Royal Botanic Gardens, Kew says AI-assisted analysis of millions of digitised herbarium specimens shows plant flowering times have changed significantly over the past century. The report links expanding specimen digitisation and artificial intelligence to faster biodiversity research, while warning that many plant and fungi species remain at risk or unstudied.





Quick Facts
Who
Royal Botanic Gardens, Kew
What
Published a report on the state of the world's plants and fungi
When
over the last century
Where
worldwide
- Published a report on the state of the world's plants and fungi
- Used AI-assisted analysis of digitised herbarium specimens to study flowering times
- Completed digitisation of millions of herbarium and fungarium specimens
- Highlighted extinction risk and knowledge gaps for plant and fungi species
- Royal Botanic Gardens, Kew
A new report from the Royal Botanic Gardens, Kew says plant flowering times have shifted significantly over the last century, based on an AI-assisted analysis of about 8 million digitised herbarium specimens. The report is part of Kew’s latest State of the World’s Plants and Fungi assessment and highlights how digitisation and artificial intelligence are changing the study of biodiversity.
According to the report, flowering dates have both advanced and been delayed, with a median shift of 2.5 days per decade in either direction. The greatest variation was seen in the tropics.

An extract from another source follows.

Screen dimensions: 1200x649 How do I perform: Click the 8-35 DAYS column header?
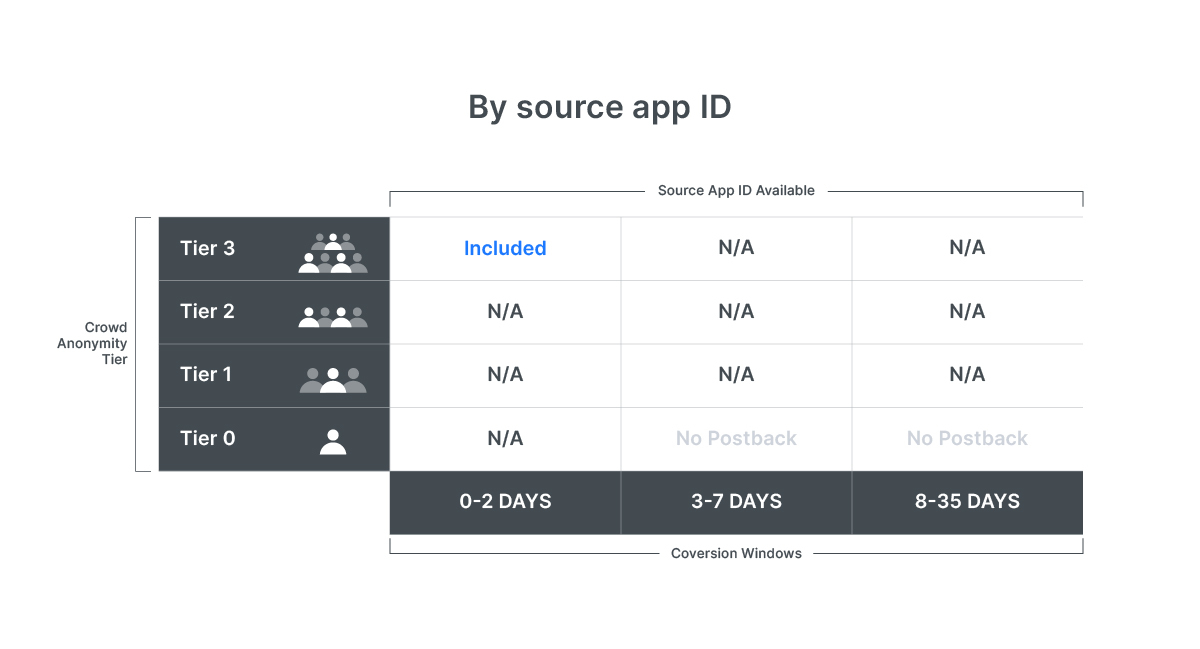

Kew said the findings show how long-term specimen records can help scientists track ecological change over time.
The report also said Kew has recently completed digitising 7.4 million herbarium and fungarium specimens in its own collection. It argued that the wider digitisation of collections around the world, together with AI tools, could transform understanding of biodiversity loss and climate change.
The Guardian’s coverage of the report said the approach could help researchers document important plant species before they disappear. It noted that about 40% of the world’s assessed 70,000 plant species are at risk of extinction, while 330,000 more have yet to be analysed. The report also said fungi remain poorly studied, with most species still unknown to science.
Why This Matters
This matters because long-term specimen records, now searchable with AI, can give scientists earlier warning signs of climate-driven ecological change and help prioritize which species need urgent protection. For readers, it signals that biodiversity monitoring is becoming faster and more scalable, which can influence conservation policy, research funding, and how quickly at-risk species are documented before they disappear.